Soloveitchik's parents were both very important sources in their son's life. Descended on both sides from some of the most prominent rabbinical scholars of the past two centuries, his father, Rabbi Moshe Soloveitchik, devoted the latter part of his life to ensuring that his son would emerge as the scholarly leader of the next generation. His father served as his personal teacher until he left home at age 21 for university.
That Soloveitchik attended university at all was chiefly due to the influence of his mother, Pesia Soloveitchik. Her insistence that her son gain a strong secular education had critical importance for his future as the leader of the Modern Orthodox Jewish community. In great part due to his influence, Modern Orthodoxy has defined itself as welcoming engagement with modern secular society while maintaining traditional religious convictions and observance.
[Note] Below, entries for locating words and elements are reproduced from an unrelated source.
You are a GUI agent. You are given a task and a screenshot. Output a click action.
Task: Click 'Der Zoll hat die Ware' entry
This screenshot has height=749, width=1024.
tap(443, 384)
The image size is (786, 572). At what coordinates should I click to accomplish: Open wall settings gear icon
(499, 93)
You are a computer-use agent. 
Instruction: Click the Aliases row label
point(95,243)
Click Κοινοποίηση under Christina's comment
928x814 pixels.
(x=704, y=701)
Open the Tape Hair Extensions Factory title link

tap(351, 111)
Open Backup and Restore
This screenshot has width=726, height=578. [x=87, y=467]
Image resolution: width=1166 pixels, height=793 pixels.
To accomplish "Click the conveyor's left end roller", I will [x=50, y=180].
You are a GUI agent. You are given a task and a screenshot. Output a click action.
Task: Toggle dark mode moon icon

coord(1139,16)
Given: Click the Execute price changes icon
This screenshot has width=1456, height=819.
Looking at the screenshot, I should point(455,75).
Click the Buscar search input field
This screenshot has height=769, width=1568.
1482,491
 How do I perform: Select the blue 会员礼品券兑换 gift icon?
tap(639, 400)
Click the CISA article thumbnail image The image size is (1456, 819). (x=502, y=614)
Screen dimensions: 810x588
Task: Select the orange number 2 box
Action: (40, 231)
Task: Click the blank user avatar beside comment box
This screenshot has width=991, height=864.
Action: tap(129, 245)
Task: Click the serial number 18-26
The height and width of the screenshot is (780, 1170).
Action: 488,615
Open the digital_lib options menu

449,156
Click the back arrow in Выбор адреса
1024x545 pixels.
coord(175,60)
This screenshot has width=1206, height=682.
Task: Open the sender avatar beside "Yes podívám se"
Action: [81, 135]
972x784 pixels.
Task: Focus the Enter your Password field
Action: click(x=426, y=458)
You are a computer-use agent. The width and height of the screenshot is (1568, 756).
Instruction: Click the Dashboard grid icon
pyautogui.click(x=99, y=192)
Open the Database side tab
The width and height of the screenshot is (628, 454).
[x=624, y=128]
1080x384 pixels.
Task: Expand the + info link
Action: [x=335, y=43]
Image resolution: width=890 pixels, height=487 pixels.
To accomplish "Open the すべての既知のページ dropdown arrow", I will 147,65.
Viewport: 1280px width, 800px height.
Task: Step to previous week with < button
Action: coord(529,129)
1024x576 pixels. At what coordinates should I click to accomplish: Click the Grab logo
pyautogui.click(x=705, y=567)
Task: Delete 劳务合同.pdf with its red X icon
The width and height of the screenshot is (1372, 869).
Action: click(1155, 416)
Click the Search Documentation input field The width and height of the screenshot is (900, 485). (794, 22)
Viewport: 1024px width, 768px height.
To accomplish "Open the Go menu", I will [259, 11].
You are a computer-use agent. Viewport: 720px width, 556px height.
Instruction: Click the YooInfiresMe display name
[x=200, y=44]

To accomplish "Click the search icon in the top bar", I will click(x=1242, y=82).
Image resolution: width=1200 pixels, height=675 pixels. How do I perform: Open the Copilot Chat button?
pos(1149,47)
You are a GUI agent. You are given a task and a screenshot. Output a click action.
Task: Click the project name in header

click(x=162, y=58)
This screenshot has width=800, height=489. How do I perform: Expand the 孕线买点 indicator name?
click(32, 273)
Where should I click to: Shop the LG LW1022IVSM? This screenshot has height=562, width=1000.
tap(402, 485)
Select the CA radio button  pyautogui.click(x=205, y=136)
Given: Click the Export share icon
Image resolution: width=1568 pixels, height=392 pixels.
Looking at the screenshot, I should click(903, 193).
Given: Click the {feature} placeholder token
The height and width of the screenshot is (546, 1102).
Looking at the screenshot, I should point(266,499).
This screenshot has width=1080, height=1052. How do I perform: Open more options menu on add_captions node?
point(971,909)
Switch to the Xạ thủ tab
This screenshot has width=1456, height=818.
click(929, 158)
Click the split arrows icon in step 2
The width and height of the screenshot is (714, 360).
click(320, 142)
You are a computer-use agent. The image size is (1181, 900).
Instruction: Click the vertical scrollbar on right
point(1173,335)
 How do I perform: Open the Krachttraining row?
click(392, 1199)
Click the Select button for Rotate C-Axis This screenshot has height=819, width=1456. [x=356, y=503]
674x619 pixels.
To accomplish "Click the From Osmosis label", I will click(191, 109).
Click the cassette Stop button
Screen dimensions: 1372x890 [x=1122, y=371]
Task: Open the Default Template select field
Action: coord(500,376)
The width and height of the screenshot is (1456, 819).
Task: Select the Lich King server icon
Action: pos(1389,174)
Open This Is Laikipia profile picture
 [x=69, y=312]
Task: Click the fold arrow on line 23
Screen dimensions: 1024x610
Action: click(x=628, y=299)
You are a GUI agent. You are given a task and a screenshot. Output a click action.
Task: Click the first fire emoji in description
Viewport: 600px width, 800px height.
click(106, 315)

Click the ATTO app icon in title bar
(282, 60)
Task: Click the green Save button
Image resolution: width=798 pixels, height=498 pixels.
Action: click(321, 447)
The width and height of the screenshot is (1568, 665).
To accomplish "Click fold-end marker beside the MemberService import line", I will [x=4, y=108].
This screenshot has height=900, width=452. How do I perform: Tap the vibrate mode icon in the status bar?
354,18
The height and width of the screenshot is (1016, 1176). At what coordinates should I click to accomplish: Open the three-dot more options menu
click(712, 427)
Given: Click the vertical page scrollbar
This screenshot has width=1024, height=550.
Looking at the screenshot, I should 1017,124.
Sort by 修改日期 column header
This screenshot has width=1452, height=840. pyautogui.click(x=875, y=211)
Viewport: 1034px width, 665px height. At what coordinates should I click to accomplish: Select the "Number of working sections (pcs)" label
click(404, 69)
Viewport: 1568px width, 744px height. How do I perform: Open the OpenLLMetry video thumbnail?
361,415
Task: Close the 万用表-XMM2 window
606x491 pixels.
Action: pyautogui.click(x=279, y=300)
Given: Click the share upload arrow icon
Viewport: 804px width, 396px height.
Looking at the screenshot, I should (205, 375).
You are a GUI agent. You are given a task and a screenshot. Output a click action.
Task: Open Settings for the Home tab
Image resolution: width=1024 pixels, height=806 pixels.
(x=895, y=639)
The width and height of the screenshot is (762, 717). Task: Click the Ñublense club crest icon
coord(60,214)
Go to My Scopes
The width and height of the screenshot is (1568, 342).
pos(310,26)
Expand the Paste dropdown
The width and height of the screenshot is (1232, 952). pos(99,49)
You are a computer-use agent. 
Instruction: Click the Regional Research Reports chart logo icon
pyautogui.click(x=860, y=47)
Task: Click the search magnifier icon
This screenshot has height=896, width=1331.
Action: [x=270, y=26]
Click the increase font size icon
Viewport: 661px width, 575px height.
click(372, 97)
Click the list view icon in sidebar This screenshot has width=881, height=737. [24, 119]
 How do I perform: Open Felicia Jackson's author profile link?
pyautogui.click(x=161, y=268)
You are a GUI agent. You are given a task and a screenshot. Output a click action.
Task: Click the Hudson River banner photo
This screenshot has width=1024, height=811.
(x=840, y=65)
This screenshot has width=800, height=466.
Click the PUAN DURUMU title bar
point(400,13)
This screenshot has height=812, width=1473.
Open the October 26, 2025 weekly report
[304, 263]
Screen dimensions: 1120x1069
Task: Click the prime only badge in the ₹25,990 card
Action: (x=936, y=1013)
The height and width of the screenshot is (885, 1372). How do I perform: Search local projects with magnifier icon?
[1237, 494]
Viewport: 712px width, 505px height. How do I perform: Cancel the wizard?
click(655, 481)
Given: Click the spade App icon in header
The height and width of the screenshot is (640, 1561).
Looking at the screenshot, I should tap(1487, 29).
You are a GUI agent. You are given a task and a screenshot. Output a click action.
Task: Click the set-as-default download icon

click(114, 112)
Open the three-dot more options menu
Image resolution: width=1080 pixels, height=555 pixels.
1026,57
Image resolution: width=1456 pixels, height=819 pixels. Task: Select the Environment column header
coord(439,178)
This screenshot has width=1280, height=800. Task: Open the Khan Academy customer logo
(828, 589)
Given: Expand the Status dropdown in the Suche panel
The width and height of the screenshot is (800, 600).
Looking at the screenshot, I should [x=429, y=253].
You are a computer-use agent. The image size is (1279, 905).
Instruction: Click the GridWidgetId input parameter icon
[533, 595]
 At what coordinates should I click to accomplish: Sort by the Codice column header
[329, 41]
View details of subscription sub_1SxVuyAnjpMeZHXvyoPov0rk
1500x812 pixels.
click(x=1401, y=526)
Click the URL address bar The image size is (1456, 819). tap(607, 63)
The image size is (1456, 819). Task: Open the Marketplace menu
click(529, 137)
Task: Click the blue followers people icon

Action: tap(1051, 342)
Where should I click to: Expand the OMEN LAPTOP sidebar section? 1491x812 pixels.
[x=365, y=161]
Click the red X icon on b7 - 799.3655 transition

The film does a wonderful job at capturing this early phase of Soloveitchik's life, depicting the violence in pre-revolutionary Russia and Eastern Europe that continually forced his family to move west and finally leave for America in 1932. Before arriving in America, he completed his university studies with a doctorate in philosophy, an experience that left him strongly influenced by thinkers like Sren Kierkergaard and also married to a fellow university student, Tonya Lewitt.
It was upon arriving in America that Soloveitchik began his lifelong position as a leader of American Jewry. He was quickly named rabbi of the religious community in Boston, a city he would never permanently leave for the next 50 years. The film does an especially fine job of placing him and his wife within the politics of mid-20 century Jewish Boston. The young couple was committed to invigorating the assimilating community through education and traditional religious observance. Although their initiatives did not meet without opposition, the Soloveitchiks were ultimately very successful. The Jewish day school they founded to educate the Jewish community's youth, The Maimonides School, continues to flourish to this day.
Following the death of his father in 1941, Soloveitchik took his place as a senior teacher at Yeshiva University. It is from this position that he cemented his place as the preeminent spiritual force within Modern Orthodoxy. As a teacher, he was in his element, and from his new position he could directly engage the generations of young rabbinical students who passed through his classroom.
The rest of the film breaks the chronological story to focus on Soloveitchik's position vis-a-vis the State of Israel, the ultra-Orthodox, and most profoundly, himself and his immediate surroundings. His rocky reception in the ultra-Orthodox world due to his liberal views on the importance of women's Torah learning and intra-faith dialogue is depicted well. However the film fails to do full justice to Soloveitchik's complex relationship with the State of Israel. Soloveitchick emerged after the horrors of the Holocaust as a committed Zionist. However, while he wrote eloquently on the Jewish people's passion for the land, he not only declined the position of Chief Rabbi of Israel, but never even visited Israel during his many years in America.
If there is one theme stressed throughout the film, especially in its latter stages, it is Soloveitchik's profound sense of existential alienation, a loneliness that he most famously expressed in his landmark essay -- and the source of the film's title The Lonely Man of Faith. Ethan Isenberg, the director/producer, has explained that contrary to some who suggest that his loneliness was merely a philosophical alienation, his isolation was perhaps also emotional.
As the title suggests, the film argues that Rav Soloveitchik's sense of isolation amid his magnificent social and spiritual accomplishments is perhaps his major legacy. That very focus, however, robs the film of giving enough stress to his broader legacy within the Modern Orthodox and general Jewish and secular communities. In this absence the film betrays a sense of parochialism, a conclusion that is only validated by the dependence on the Soloveitchik's closest students as the scholarly commentators. Whatever it may lack, the film is nevertheless a valuable means of introducing the personality and dynamic genius of the Rav to a broader audience.